在科技领域,我们的工作就是把复杂系统整合起来,让它们协同运作。但医疗里我们常常只关注健康的一部分。我坚信如果能用技术把这些专业知识结合起来,我们就能更好地治疗病人。我是亲眼看到的。所以啊,在我的下辈子,如果有时间做除了现在工作之外的事——
问:你会去当医生?
苏姿丰:不会,但我希望能成为一个能弥合这个鸿沟、让技术发挥真正作用的人。
问:其实你在这一生也可以做到。
苏姿丰:我现在手头还有不少事要做。
问:你母亲最后康复了吗?
苏姿丰:不幸没有。但你明白我的意思吧?我只是意识到——哇,这事可能发生在任何人身上。

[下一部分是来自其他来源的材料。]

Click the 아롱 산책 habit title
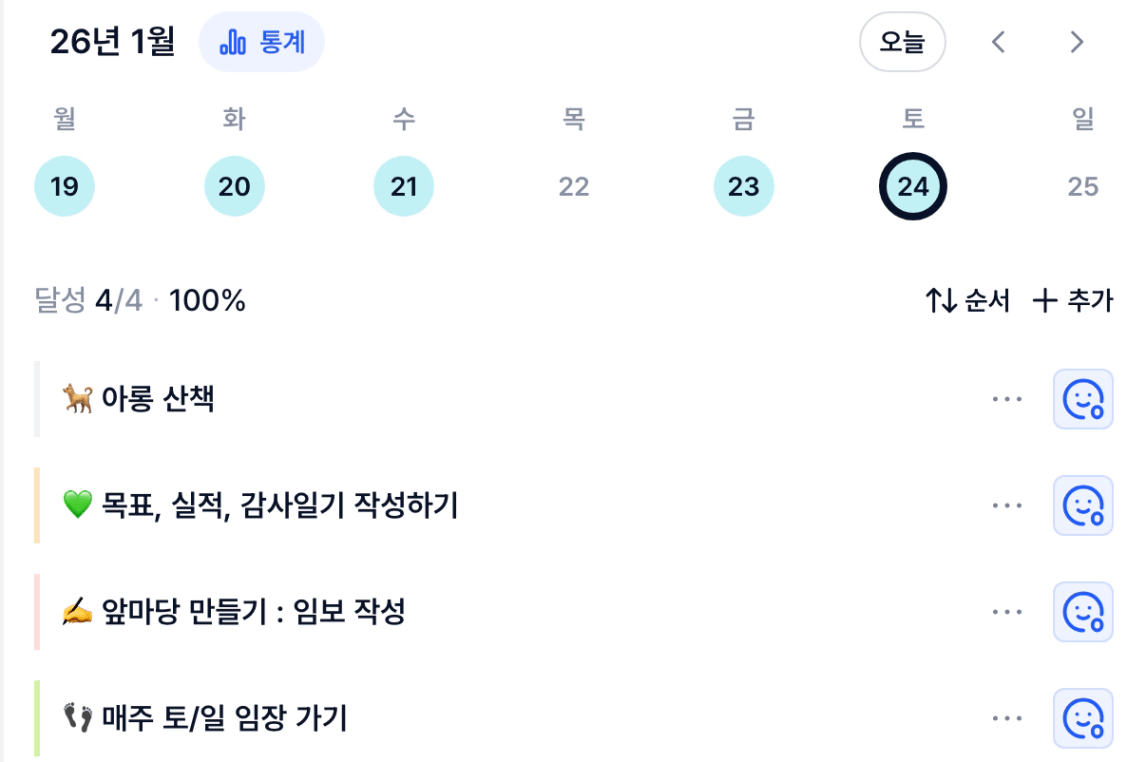The height and width of the screenshot is (762, 1127). 157,400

问:是的,但即便有最好的医生,关键还是医疗质量。大约一年前,我母亲也经历过一次严重的健康危机,进了ICU上了呼吸机。医生们不断来看影像,但就是找不出原因。我当时坐在医院里想——我天天报道AI医疗的突破,可我们连影像都看不明白?
苏姿丰:你完全懂我的意思。让我最气的是,我母亲在ICU呆了60天,大家都说:“没人能活着走出去。”他们说:“她做不到的。”而我心里想:“她可以,我知道她可以。”虽然我不是做决定的人,但她做到了。她之后又活了两年。
问:你经常谈到“韧性”。从个人角度——不是公司——你是怎么保持韧性的?是靠星巴克吗?我注意到你在AI活动上也带了一杯。
苏姿丰:对,这是百香果茶柠檬饮,它对我帮助很大。我不怎么喝咖啡因,所以靠它和一点运动来提神。我对星巴克是有周期的,有时候喝很多,有时候就停掉。
问:我也是。你最喜欢的运动方式是什么?
苏姿丰:我喜欢打拳击。我有个教练会来家里,让我打他——当然是打沙袋,不是打人。
问:打了多久了?
苏姿丰:大概七八年吧。
问:所以是你当CEO两三年后,就觉得“得找个方式释放一下”?
苏姿丰:对。
问:你每天睡多久?
苏姿丰:五六个小时。六小时是理想状态。周末可能能睡到七个小时。
问:作为领导者,你最看重的品质是什么?
苏姿丰:对工作的热情。因为它能陪你走过高光时刻,也能陪你度过低谷。事情总会出错,但如果你真的热爱自己的工作,你就会闪光。
问:那最让你烦的呢?
苏姿丰:最烦的?嗯……我不能说是被问“黄仁勋是不是你表哥”?
问:你完全可以说啊。
苏姿丰:其实这不算真的烦,更像是——“真的吗?这真的是我们能谈的最重要的话题吗?”
问:你觉得人们对你有什么不了解,但你希望他们知道的?
苏姿丰:我觉得大家对我挺了解的吧?没有吗?好吧……我每天起床,是因为我相信我们的产品能改变世界,让世界变得更好。外界的噪音——比如出口管制之类的——对我来说都是噪音。
问:所以你是个超级乐观主义者?
苏姿丰:我不这么看自己,但我可能是个超级技术乐观主义者。我其实很务实。所以我是一个务实的超级技术乐观主义者。听起来怎么样?
问:听起来像ChatGPT编的。
苏姿丰:这可不是预设答案。如果要我形容自己,我会说——我确实相信技术能极大地改善我们的生活体验,所以在这点上我是个超级技术乐观主义者。但我在实现的方式上很务实。怎么做到呢?就是每天一步一步来,不断学习、倾听、调整,并应用所学。这就是我们的工作方式。